[Job]: In the source data below, please substitute "selected" for "clicked" in the part that opens with the line containing "57) label: ログイン/login" and closes with the line containing "221, 905, 236)". Reproduce only that part, with nothing else changed.

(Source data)
## start
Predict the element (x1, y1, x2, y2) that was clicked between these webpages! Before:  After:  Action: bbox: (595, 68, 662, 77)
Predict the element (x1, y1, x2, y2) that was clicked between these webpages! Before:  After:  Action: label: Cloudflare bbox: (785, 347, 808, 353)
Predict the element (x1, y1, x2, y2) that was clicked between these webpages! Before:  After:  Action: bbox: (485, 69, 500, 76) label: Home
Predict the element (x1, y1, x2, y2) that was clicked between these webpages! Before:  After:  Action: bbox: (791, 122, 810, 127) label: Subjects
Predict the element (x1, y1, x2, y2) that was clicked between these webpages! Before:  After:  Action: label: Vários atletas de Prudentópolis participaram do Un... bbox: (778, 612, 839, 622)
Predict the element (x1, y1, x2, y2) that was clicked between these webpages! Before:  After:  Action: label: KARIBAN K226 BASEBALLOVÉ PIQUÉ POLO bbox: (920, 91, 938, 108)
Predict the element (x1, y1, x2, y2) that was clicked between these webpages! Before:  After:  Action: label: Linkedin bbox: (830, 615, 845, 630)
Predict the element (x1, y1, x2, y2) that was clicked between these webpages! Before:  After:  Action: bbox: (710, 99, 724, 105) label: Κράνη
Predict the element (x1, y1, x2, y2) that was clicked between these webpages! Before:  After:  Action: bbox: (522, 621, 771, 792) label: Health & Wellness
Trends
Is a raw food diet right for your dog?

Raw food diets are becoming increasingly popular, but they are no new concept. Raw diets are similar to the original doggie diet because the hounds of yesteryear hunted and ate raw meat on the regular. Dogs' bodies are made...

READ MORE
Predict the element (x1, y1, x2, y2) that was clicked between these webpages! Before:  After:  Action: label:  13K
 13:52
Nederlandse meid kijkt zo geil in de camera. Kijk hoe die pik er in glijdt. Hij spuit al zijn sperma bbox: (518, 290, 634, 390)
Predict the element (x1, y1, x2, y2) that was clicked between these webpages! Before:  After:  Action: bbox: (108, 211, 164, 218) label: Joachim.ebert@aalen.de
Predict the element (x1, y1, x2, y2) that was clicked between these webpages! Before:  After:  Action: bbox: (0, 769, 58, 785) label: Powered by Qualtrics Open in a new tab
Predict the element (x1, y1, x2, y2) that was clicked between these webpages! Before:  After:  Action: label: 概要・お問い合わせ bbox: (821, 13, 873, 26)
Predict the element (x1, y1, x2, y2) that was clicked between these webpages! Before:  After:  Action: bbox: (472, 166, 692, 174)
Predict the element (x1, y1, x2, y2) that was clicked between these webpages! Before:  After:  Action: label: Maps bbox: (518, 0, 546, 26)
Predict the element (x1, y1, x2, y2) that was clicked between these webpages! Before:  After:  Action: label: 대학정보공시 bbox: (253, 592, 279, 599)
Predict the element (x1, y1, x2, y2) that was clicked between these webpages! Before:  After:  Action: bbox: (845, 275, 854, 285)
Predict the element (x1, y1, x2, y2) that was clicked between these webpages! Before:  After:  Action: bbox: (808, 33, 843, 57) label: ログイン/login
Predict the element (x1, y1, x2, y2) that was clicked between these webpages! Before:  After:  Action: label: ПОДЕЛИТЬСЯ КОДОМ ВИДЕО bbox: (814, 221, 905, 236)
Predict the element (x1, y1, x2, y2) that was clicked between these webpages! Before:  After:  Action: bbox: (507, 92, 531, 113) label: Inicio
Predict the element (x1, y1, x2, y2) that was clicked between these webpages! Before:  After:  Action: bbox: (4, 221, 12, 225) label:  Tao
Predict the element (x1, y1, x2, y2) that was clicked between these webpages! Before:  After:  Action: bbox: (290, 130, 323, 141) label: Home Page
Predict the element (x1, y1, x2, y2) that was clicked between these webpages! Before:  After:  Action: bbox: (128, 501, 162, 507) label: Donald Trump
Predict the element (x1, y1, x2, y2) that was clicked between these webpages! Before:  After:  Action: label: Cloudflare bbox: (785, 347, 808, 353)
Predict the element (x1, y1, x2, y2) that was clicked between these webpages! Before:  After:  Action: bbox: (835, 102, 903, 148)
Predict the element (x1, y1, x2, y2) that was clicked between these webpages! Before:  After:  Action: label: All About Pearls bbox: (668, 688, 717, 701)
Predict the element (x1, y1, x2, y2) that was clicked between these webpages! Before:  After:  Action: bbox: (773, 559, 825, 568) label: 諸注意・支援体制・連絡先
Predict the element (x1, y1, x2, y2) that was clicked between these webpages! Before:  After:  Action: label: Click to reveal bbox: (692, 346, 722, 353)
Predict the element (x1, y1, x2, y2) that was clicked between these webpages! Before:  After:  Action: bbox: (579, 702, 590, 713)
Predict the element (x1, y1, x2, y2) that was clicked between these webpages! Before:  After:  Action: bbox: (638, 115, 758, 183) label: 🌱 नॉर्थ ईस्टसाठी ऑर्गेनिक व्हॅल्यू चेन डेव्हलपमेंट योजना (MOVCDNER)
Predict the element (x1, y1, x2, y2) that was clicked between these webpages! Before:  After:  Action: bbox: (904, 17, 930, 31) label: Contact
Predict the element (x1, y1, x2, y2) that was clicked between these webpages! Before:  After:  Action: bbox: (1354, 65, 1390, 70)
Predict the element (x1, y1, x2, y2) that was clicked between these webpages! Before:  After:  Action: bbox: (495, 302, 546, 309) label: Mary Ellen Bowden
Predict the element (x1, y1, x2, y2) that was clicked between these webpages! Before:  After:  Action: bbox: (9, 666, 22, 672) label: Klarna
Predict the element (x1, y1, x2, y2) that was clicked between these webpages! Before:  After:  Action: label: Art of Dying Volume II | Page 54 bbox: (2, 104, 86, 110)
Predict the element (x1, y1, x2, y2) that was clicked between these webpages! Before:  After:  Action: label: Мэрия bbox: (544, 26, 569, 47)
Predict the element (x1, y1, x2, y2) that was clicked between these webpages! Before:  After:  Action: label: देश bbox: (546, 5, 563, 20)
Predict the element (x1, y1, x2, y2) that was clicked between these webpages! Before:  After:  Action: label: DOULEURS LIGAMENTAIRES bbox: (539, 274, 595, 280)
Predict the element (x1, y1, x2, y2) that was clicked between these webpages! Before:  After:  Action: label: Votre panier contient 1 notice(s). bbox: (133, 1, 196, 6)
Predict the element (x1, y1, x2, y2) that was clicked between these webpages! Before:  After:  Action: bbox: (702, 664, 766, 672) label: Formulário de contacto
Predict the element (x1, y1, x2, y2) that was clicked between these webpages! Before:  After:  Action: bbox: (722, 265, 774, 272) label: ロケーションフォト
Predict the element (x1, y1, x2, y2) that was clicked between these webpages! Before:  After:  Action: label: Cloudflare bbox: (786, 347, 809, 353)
## end
[Answer to this problem]:
Predict the element (x1, y1, x2, y2) that was selected between these webpages! Before:  After:  Action: bbox: (808, 33, 843, 57) label: ログイン/login
Predict the element (x1, y1, x2, y2) that was selected between these webpages! Before:  After:  Action: label: ПОДЕЛИТЬСЯ КОДОМ ВИДЕО bbox: (814, 221, 905, 236)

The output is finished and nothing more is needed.